If I’m dead, go with Gary, what do I care? I don’t know if the reboot idea will ever invade the literary world – movies, requiring so many fingers in the pot, are much more apt to be groupthink projects that view idiosyncracies as problems for marketing. If it does, I wonder if they’ll make Avery Cates a teenager or something.

2 Comments

  1. Erik

    I’m still waiting on the Avery Cates movie to come out. That would be sweet. Then when people forget about it we can just reboot it and make it great again. Double checks for you? More money for beer.

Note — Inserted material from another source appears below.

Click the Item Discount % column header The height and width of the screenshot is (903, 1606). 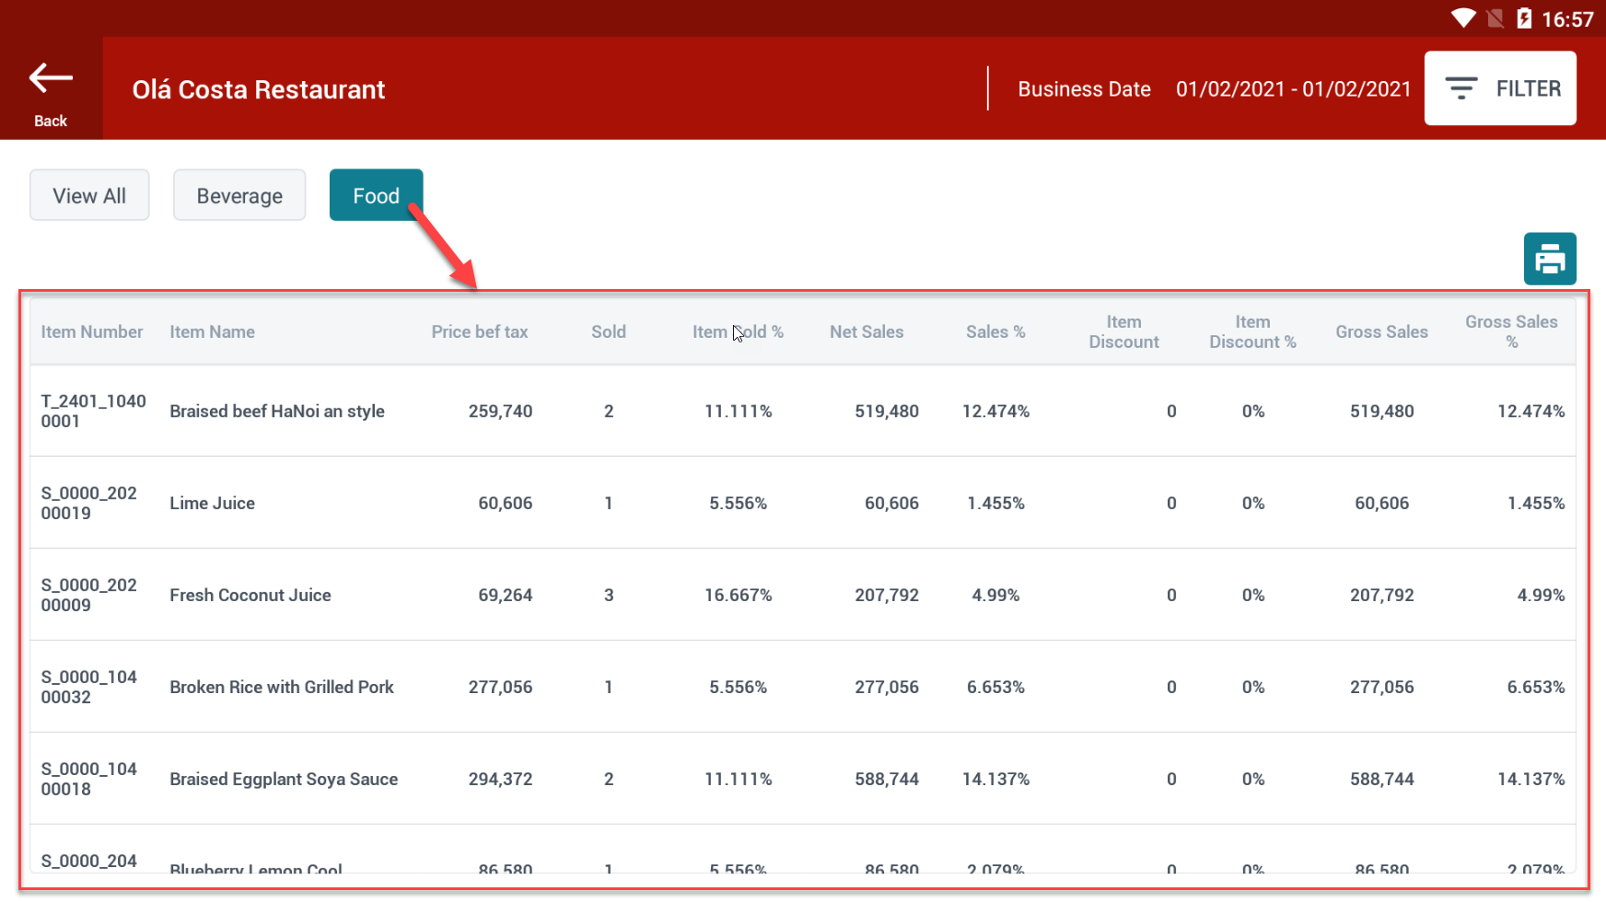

You would probably get greedy and want to reboot it every year or something ahahaha.

  2. jsomers

    Erik,

    “I’m still waiting on the Avery Cates movie to come out. That would be sweet.”

    Unless it stars Dolph Lundgren, or turns out to be “Max Payne”.

    “Then when people forget about it we can just reboot it and make it great again. Double checks for you? More money for beer. You would probably get greedy and want to reboot it every year or something ahahaha.”

    That isn’t greed. Greed is when I put in a cuddly talking cat who lives in a backpack Cates carries around, making snide remarks and purring for saucers of milk, just so I can get the kids in. You know: Jar-Jar Kitty. Now THAT would be greed. And fucking brilliant. Hmmmn. . .I’m writing a book right now! I’LL JUST GO AHEAD AND ADD THAT IN.